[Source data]
▼

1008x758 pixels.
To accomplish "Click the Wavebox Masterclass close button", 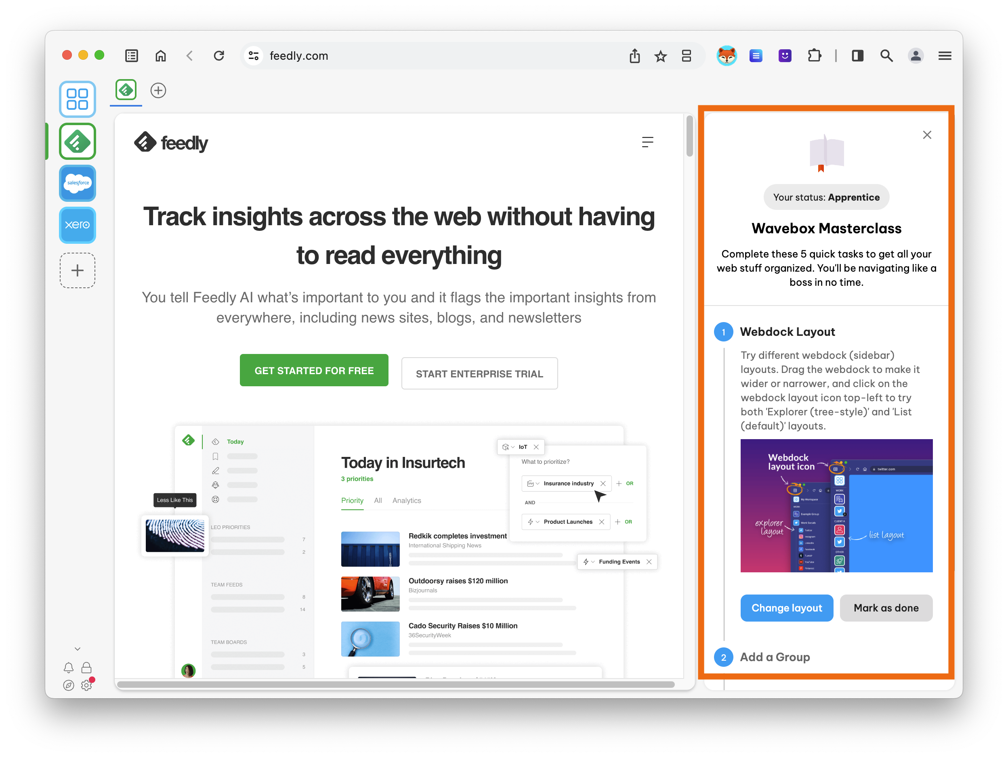I will pos(927,134).
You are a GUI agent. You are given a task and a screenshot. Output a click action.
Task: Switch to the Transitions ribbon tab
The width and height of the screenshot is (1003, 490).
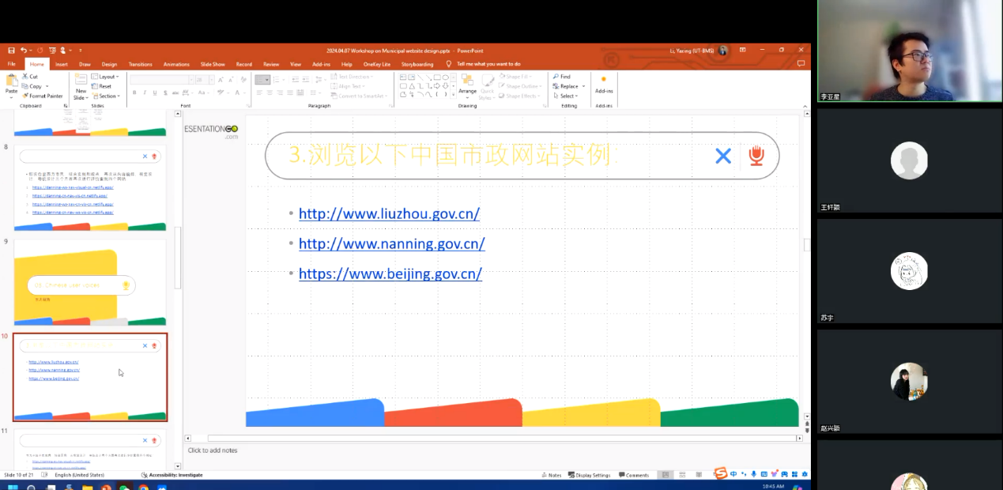(140, 64)
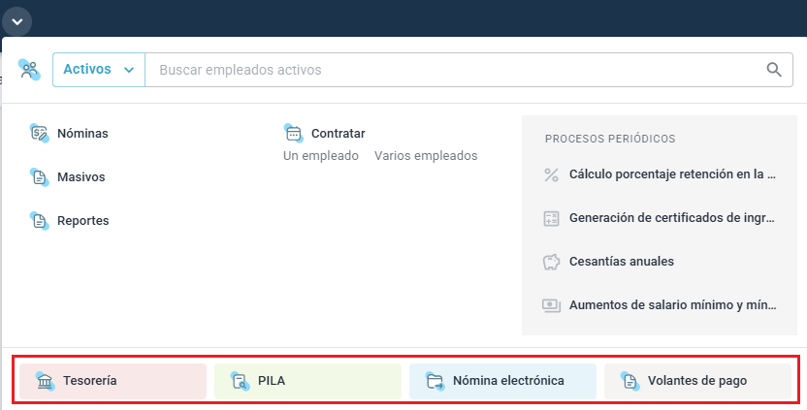Viewport: 807px width, 410px height.
Task: Open Aumentos de salario mínimo process
Action: tap(672, 304)
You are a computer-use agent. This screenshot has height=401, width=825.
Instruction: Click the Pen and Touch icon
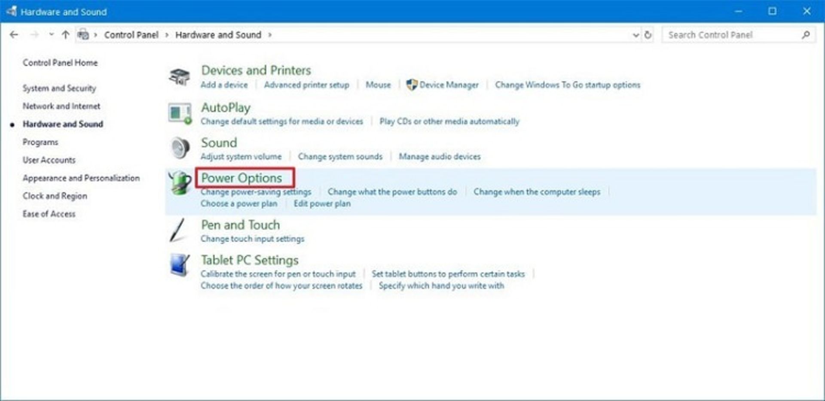tap(178, 231)
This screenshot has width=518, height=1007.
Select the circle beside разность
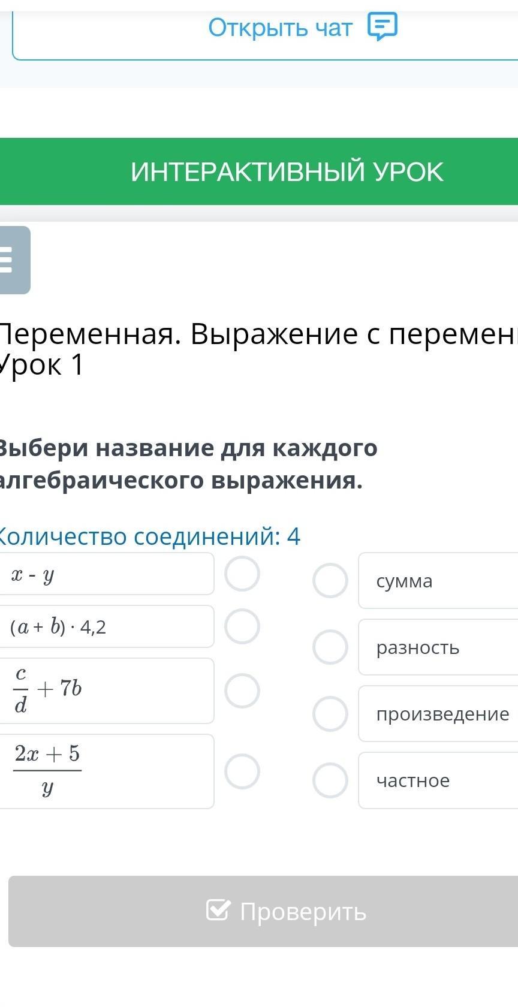tap(330, 647)
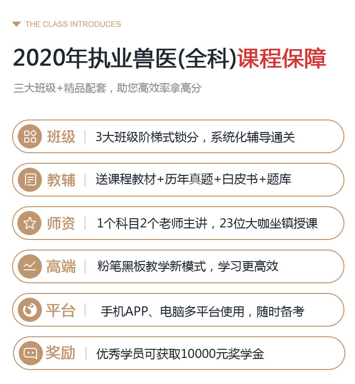This screenshot has width=355, height=384.
Task: Select the 平台 label
Action: (61, 310)
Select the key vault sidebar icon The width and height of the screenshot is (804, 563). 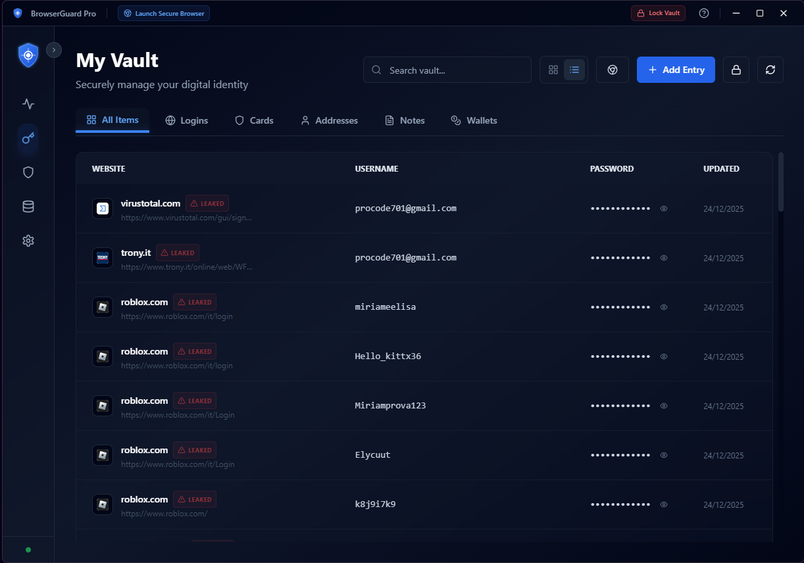tap(28, 138)
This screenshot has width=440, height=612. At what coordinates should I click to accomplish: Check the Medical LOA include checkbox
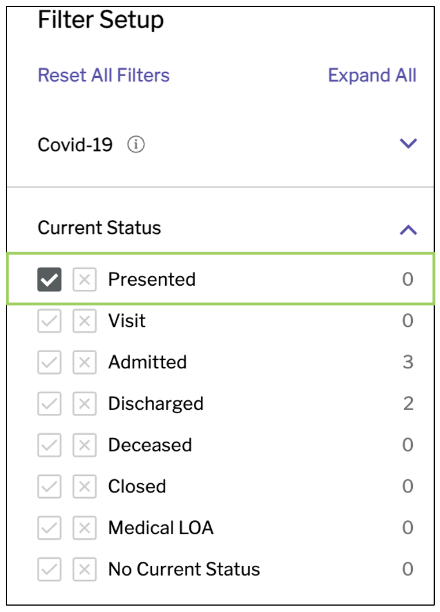coord(49,528)
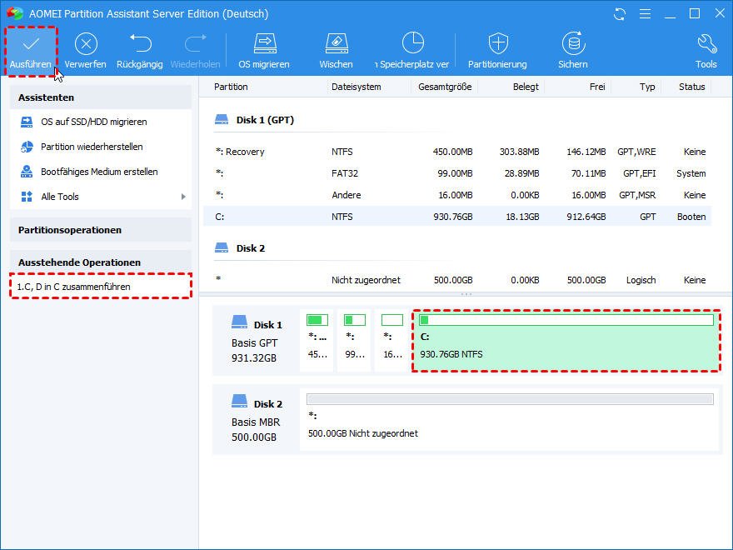The height and width of the screenshot is (550, 733).
Task: Click the C: 930.76GB partition block
Action: pyautogui.click(x=566, y=340)
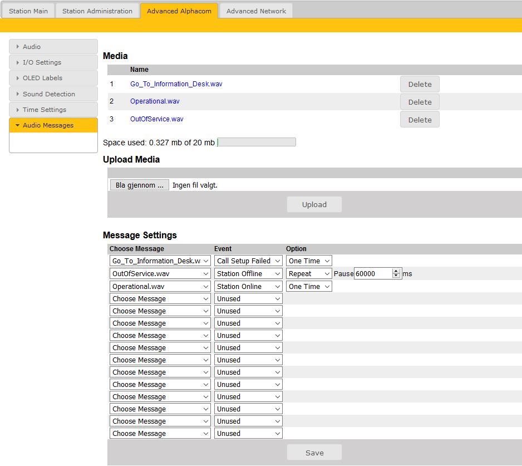Open the OLED Labels sidebar section
522x466 pixels.
[53, 78]
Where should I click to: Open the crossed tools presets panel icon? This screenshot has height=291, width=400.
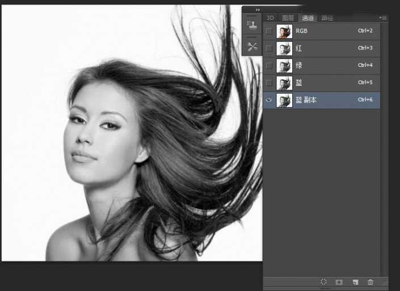(252, 45)
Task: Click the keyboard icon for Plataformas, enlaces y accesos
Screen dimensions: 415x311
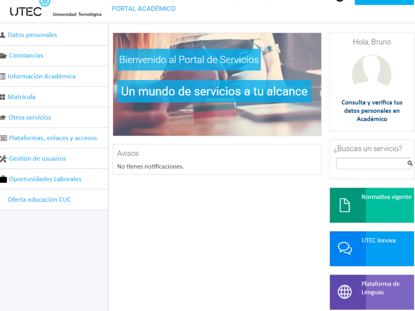Action: point(4,138)
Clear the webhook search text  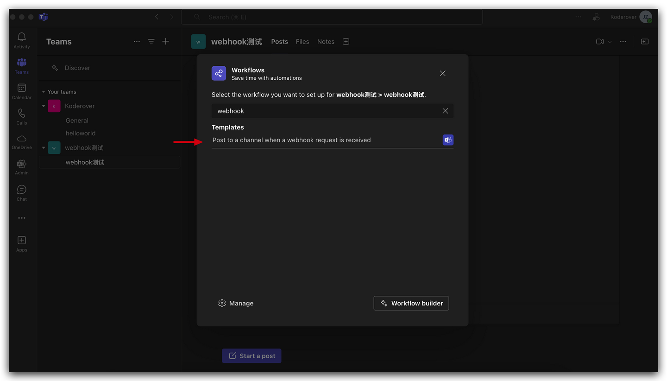(x=445, y=111)
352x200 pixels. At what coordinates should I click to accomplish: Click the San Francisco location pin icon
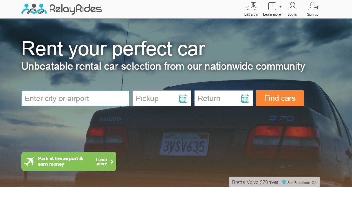[x=284, y=182]
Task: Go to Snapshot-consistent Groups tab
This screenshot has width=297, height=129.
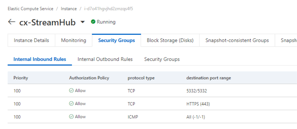Action: click(x=237, y=40)
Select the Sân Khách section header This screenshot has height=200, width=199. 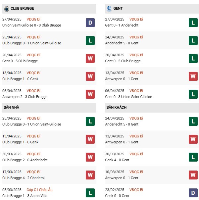tap(116, 108)
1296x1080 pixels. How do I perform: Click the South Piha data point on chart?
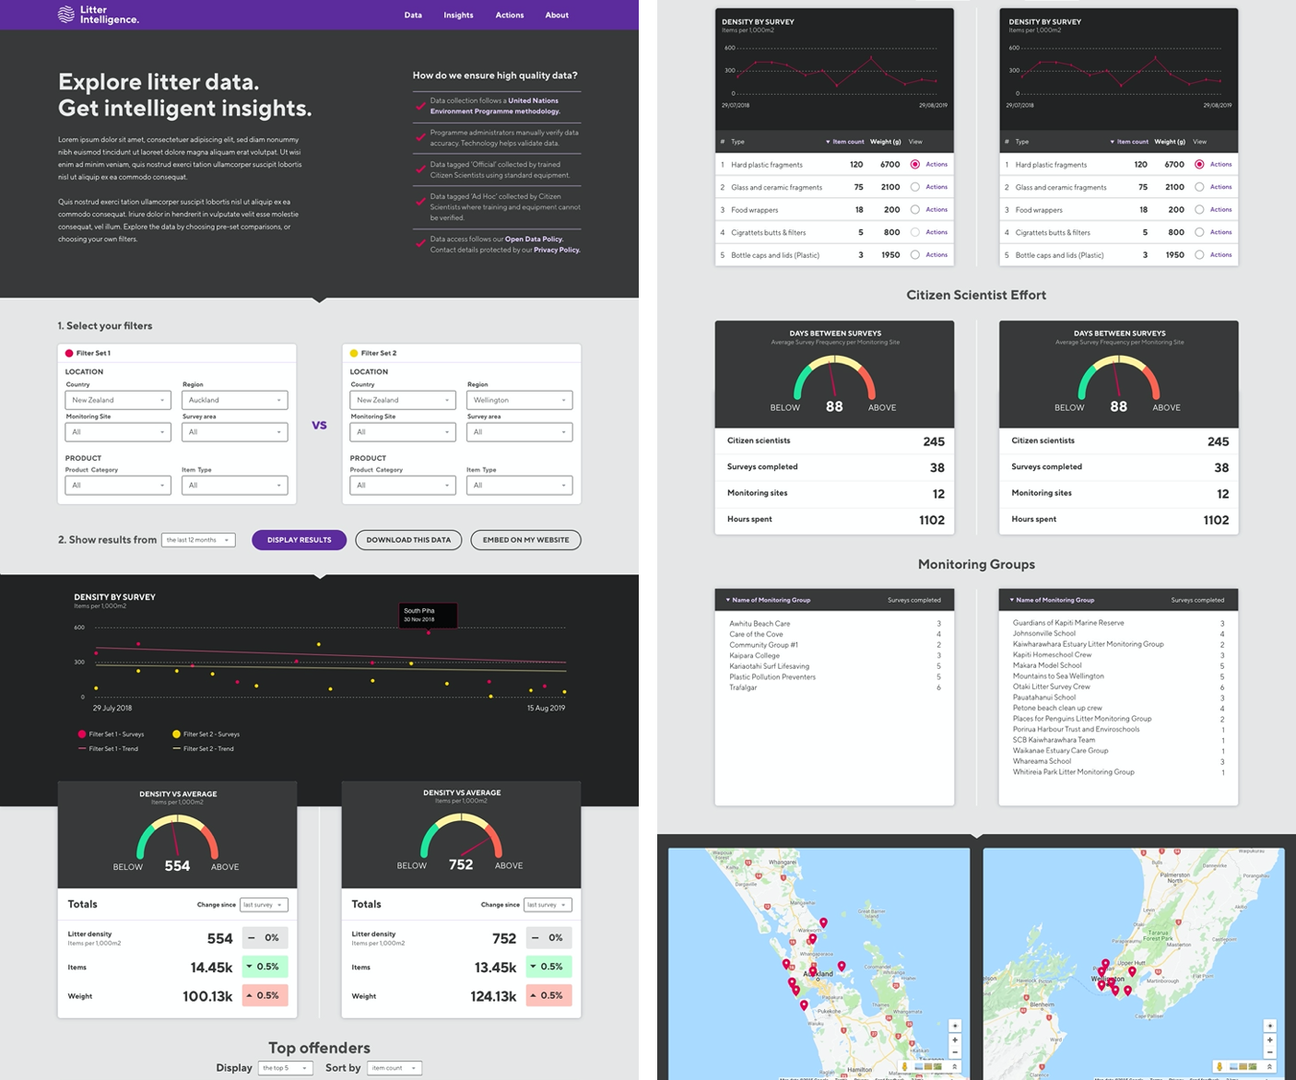pyautogui.click(x=429, y=633)
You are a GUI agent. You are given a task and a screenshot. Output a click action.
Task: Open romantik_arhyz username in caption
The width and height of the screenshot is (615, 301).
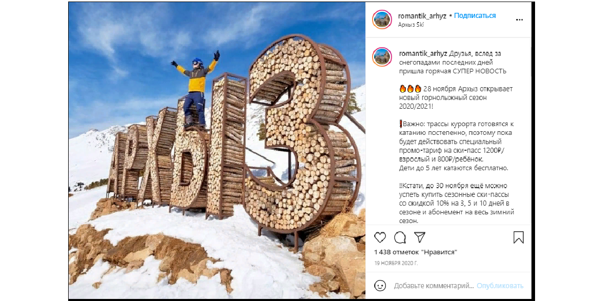(422, 53)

▲

■ ASSIGNMENT
Can you quote exactly, and only, the lines from the one containing "1296x1080 pixels. How" through the last line of the records above, keeping both ends and leaving out any pictures?

■ EXERCISE RESULT
1296x1080 pixels. How do I perform: Click the South Piha data point on chart?
pyautogui.click(x=429, y=633)
You are a GUI agent. You are given a task and a screenshot. Output a click action.
Task: Open romantik_arhyz username in caption
The width and height of the screenshot is (615, 301).
(422, 53)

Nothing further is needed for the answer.